Ants and Their Nest Class

In preparing for our move, I have come across some materials that I have save from studies and classes I did with my older kids when they were young. I thought I might share some of them with you, as they may be of interest to those who have young ones still. This was a class I taught at a local homeschool co-op in 2001 for children Pre-K to 1st grade in 2001. The following are pages from a booklet I made the students after the class was over to have as a keepsake, but it actually gives a lot of information on what activities we did and how we did them. I sent home questions for them to answer by observation and the questions and their answers are in the quotes.

I provided the students with circles for the head and thorax and ovals for the abdomen of their ants. I also provided a pile of rectangles for the legs and antennae and they had to clue the parts together to make their ant. They also drew and made their own paper ants in their free time.

Going outside on an ant hunt, we ask a lot of questions and answer a lot of questions. We find some ants in a natural setting...in trees and in the ground.


The students learned that the queen ant lays the eggs and the nurse ant takes care of them. We looked at pictures of the different stages of ant development -eggs, larvae, pupae and adult and played games, putting them in order. We looked at a poster of the different stages and learned that newly hatched ants are white.

They drew pictures of the stages.

We set up the ant farm together, step-by-step, and learned what ants need to live. Some families took the ant farm home for a week to take care of it and watch the changes.

We experienced what tunnel building and exploring what tunnels are like for ants in many ways. We looked at a poster of ant nest. Students shared what they saw in the ant farm. They crawled through a play tunnel and sat in a table-tent chamber. They dug in sand, both dry and damp to build tunnels. Later, they built tunnels and chambers out of small boxes and cardboard tubes.

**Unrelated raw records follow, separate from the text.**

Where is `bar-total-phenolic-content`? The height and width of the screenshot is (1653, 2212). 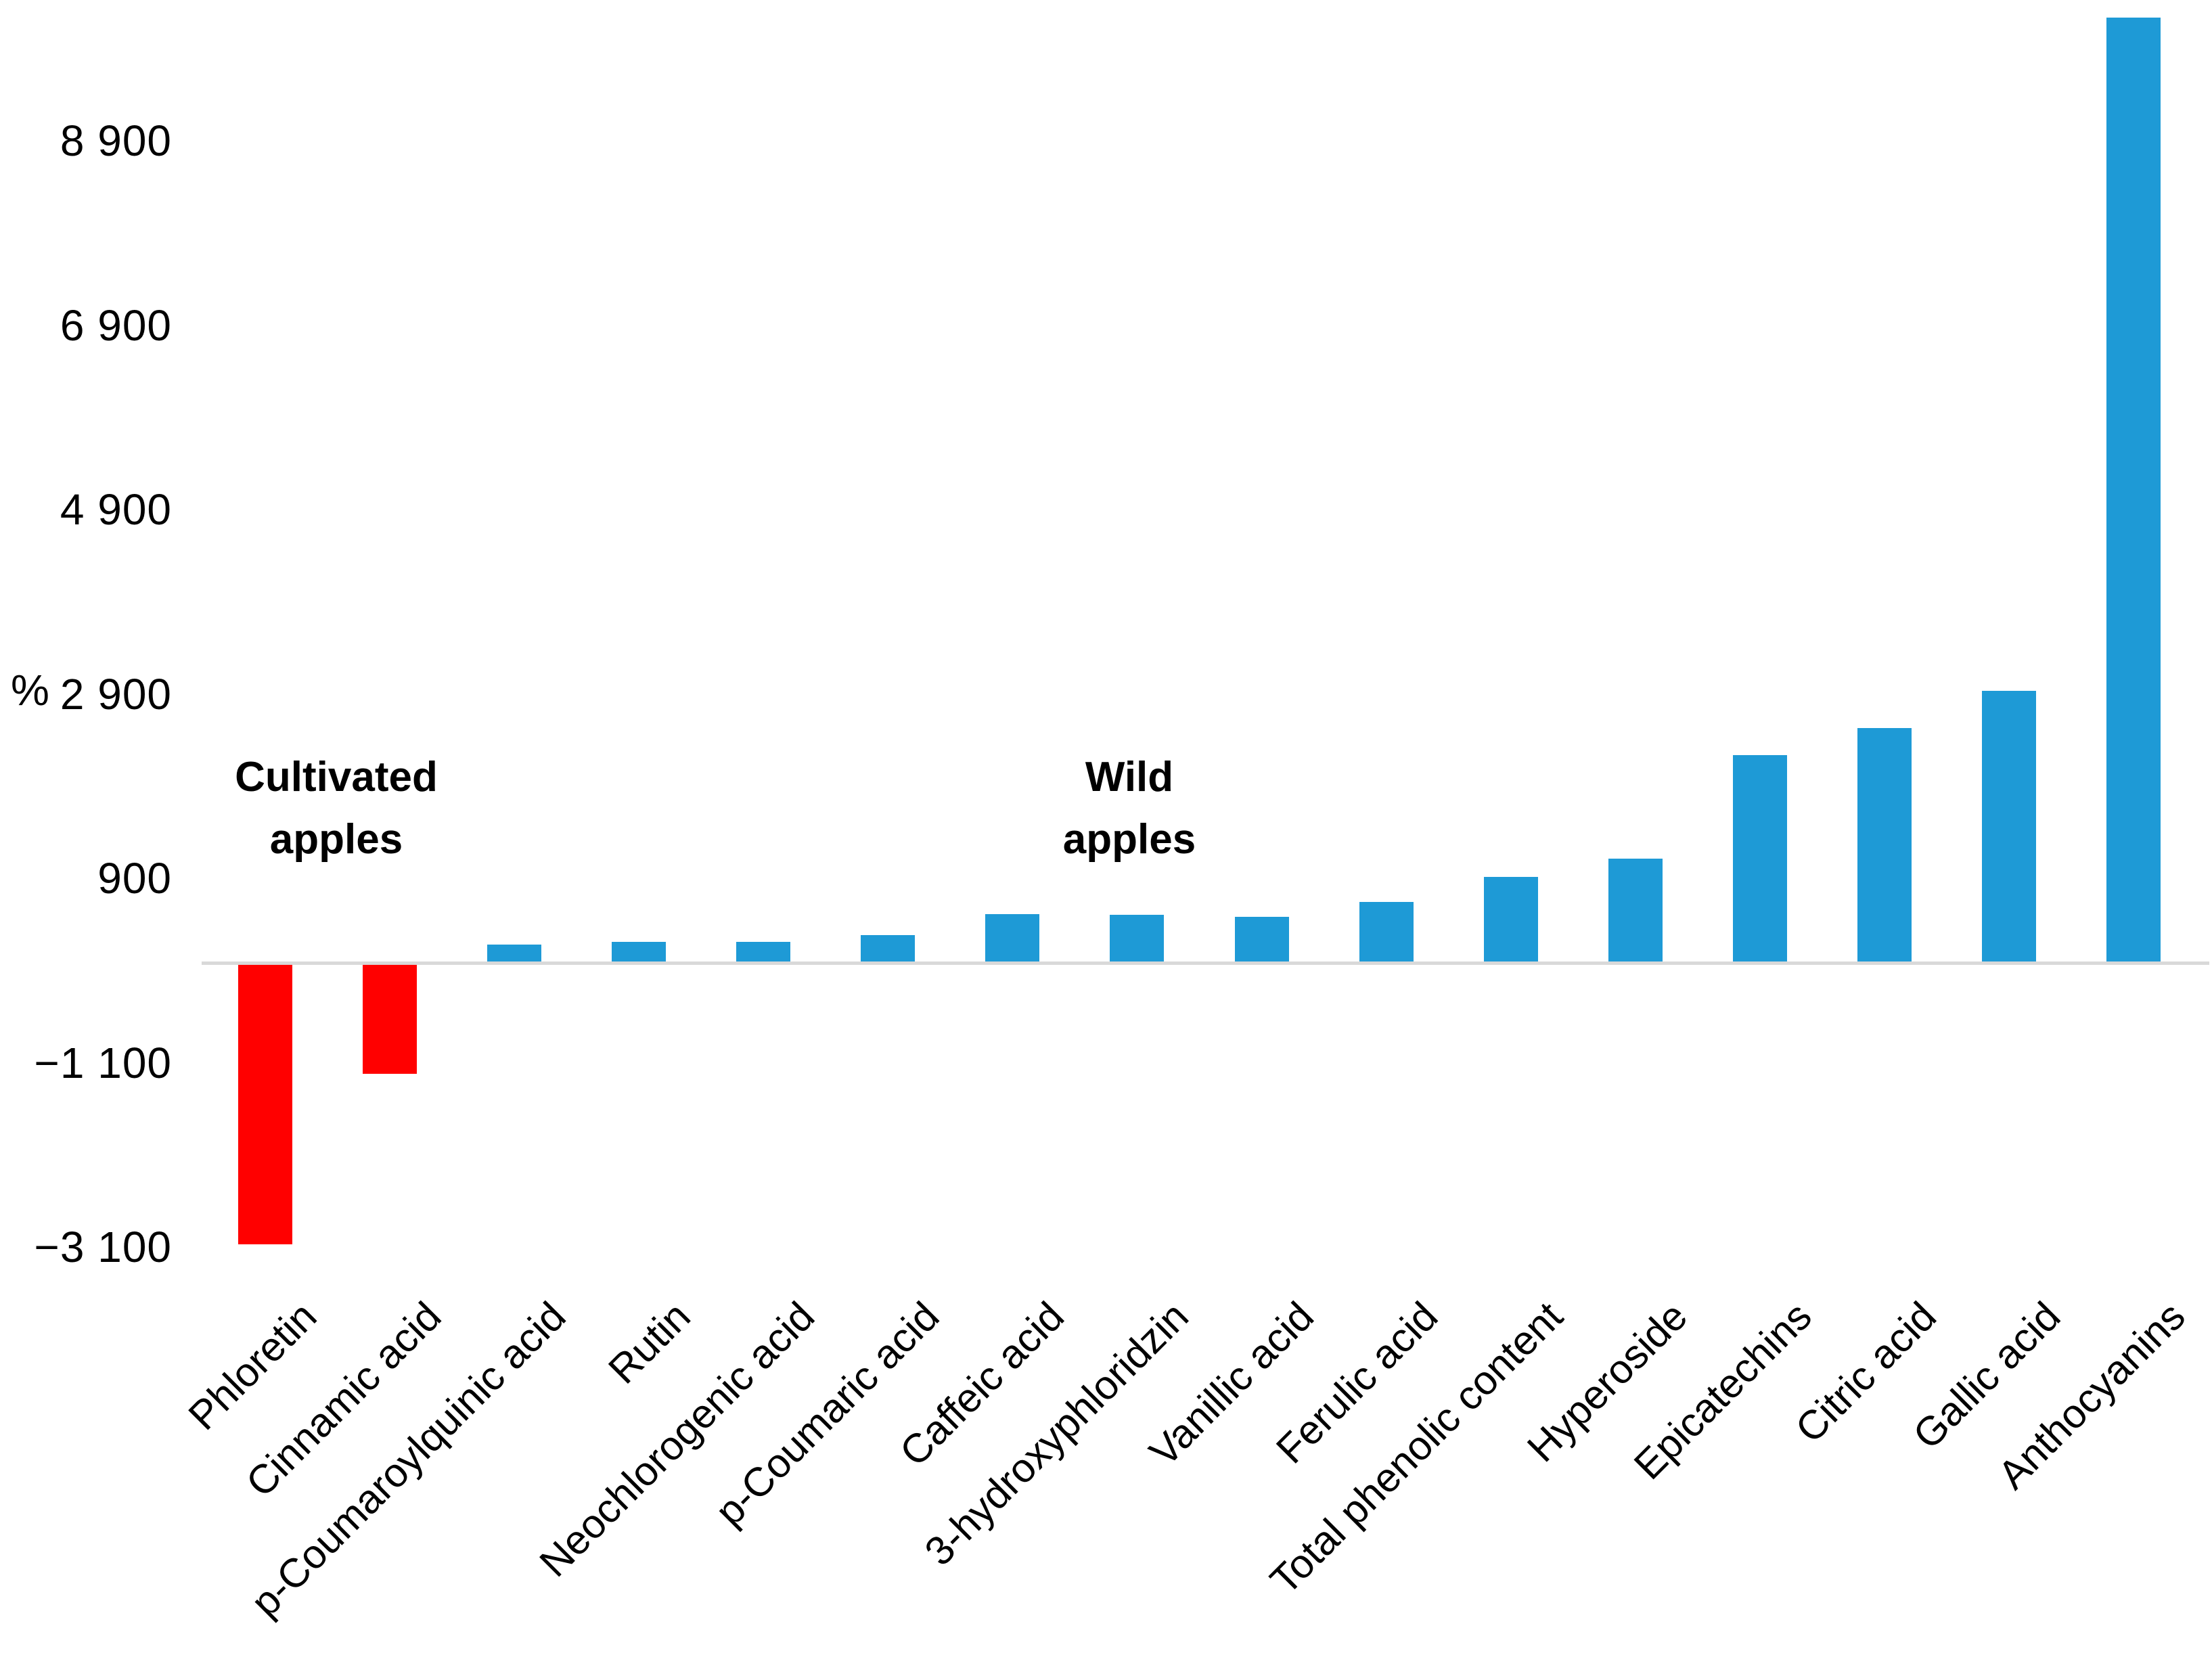 bar-total-phenolic-content is located at coordinates (1511, 920).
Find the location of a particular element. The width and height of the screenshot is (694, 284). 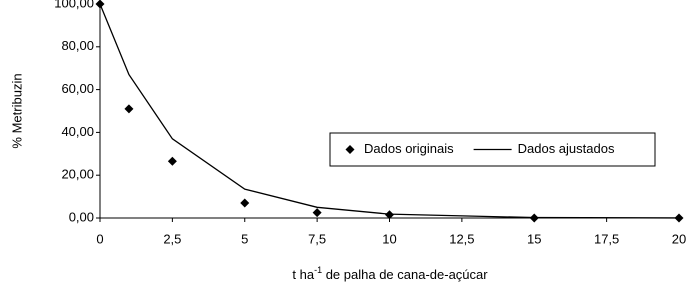

x-tick-label: 20 is located at coordinates (679, 238).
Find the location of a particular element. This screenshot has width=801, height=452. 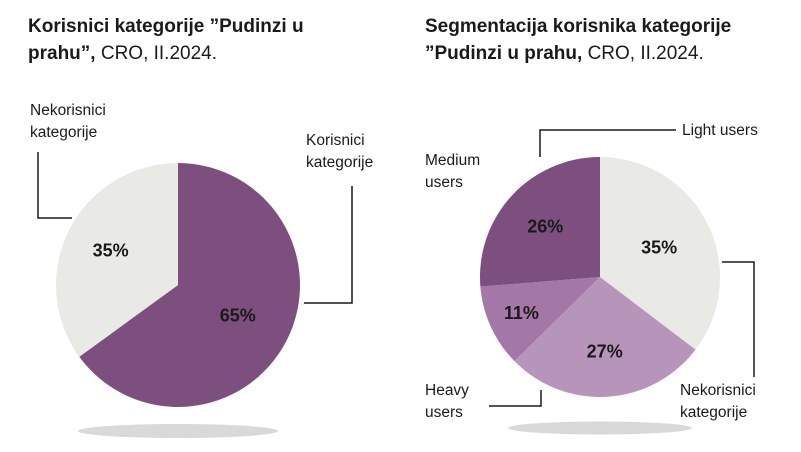

right-chart-title-rest: CRO, II.2024. is located at coordinates (646, 53).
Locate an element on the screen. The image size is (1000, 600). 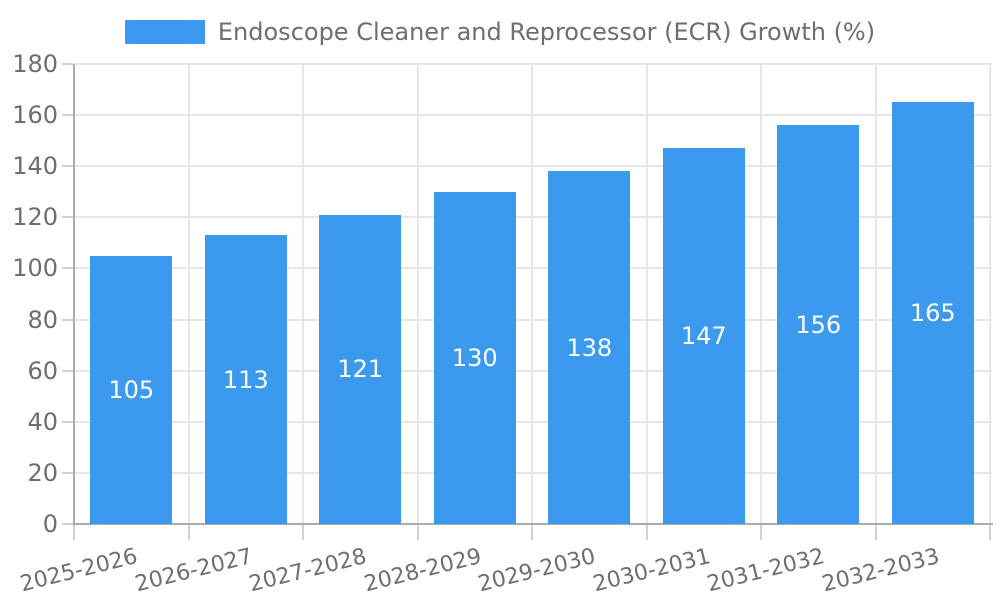
bar-2027-2028 is located at coordinates (360, 369).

Each student made a chamber and two tunnels out of construction paper and we put them together to form an ant nest mural. They added the paper ants they had made earlier.
The students pretended to be scout ants in an anthill. They followed a scent trail to a box of crackers and carried the crackers back to the anthill to eat. We made paper antennae to wear. Then we divided the class into two anthills the strawberry-scented ants and the peppermint-scented ants (extract on cotton balls). The children learned to be guard ants, standing at the entrance of their hill and checking the scent of the incoming ants, letting in those that smelled like their nest and not those that did not, protecting the net from enemy ants. Everyone got a chance to be a guard ant and an incoming ant, both friend and foe.

Cooperative problem solving was encouraged as four students worked together to move a large sleeping bag caterpillar across the room and into a tunnel. The problem of how to fit a large object into a relatively small, enclosed space challenged students to decide whether to carry, push or pull it through the tunnel. Teamwork, as with ants, is necessary to accomplish this task.

We took recycled materials such as paper towel and toilet paper tubes and oatmeal boxes and lots of tape to build our own 3-D ant nest. We used plastic ants to role-play ant activities in their nest. 

To review the different jobs the ants do, the students took on the roles themselves and added things to the mural. The scout ant made paper food to add to the mural. The nurse ant added paper eggs, larvae and pupae. The housekeeper ants made paper dead ants to be carried out of the nest. The worker ants added small pieces of paper at the entrance to the nest to represent a pile of dirt carried out of the nest. The students also practiced being scout ants by carrying the snack to the table and the housekeeper ants cleaned the tables after snack time.

Working together we filled an anthill game board (which could be made by just drawing an ant hill under the ground with tunnels and chambers) with eggs, nurse ants, guard ants, scout ants, housekeeper ants, crackers, caterpillars and grasshoppers according to the number on the cards (you could use a die roll instead). This helped review all we had learned as well as practiced counting skills.  Older students could fill out a recording sheet to help them keep tract of the anthill while practice writing numbers. Simple addition and subtraction concepts were incorporated into this game, too.